Design and construction
- Architects: Stoyan N. Karastoyanoff of 220 Audubon Avenue (1925); Mayers, Murray & Phillip of 2 West 47th Street (1928)

= Our Saviour's Atonement Lutheran Church =

Church in Manhattan, New York

Our Saviour's Atonement Lutheran Church is a Lutheran church in Washington Heights, Manhattan, New York City at 578-580 West 187th Street. The original building was constructed from 1925 to 1926 at a cost of $30,000 to designs by architect Stoyan N. Karastoyanoff of 220 Audubon Avenue. It was demolished. Before the church was completed the original Lutheran Church of Our Saviour merged with The Evangelical Lutheran Church of the Atonement to become Our Saviour's Atonement Lutheran Church. The pastor at the time of construction was the Rev. Arthur E. Deitz.

Both merged congregations had been founded as mission churches of St. John's Evangelical Lutheran Church. The former Atonement Lutheran's church (established in 1896) at 116 Edgecombe Avenue (built 1897 and now owned by Mount Calvary United Methodist Church. Our Saviour's Church (established 1898), was first located at 525 West 179th Street before moving to 580 West 187th Street as the merged congregation. The congregation moved into their parish house after the Great Depression and the church is now the home of Holy Cross Armenian Apostolic Church.

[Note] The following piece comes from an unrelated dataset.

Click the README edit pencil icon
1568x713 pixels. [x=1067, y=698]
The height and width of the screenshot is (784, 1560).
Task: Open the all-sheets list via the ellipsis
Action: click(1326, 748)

The merged congregation continued to acquire property in Washington Heights speculating on the area's development with the extension of the New York City Subway's IRT Broadway–Seventh Avenue Line and IND Eighth Avenue Line. A hospital was planned but not begun. A parish house was started and completed in 1928 at a cost of $175,000 to designs by Mayers, Murray & Phillip of 2 West 47th Street. After the Stock Market Crash of 1929, plans for a new Gothic Revival church, designed by Mayers, Murray & Phillip, were scuttled. The congregation moved into the parish house, which was renamed the Cornerstone Center, "providing space for a video studio, dance and performance space, a kindergarten, a church for the deaf, and facilities of The Reform Jewish congregation Beth Am, "The People's Temple."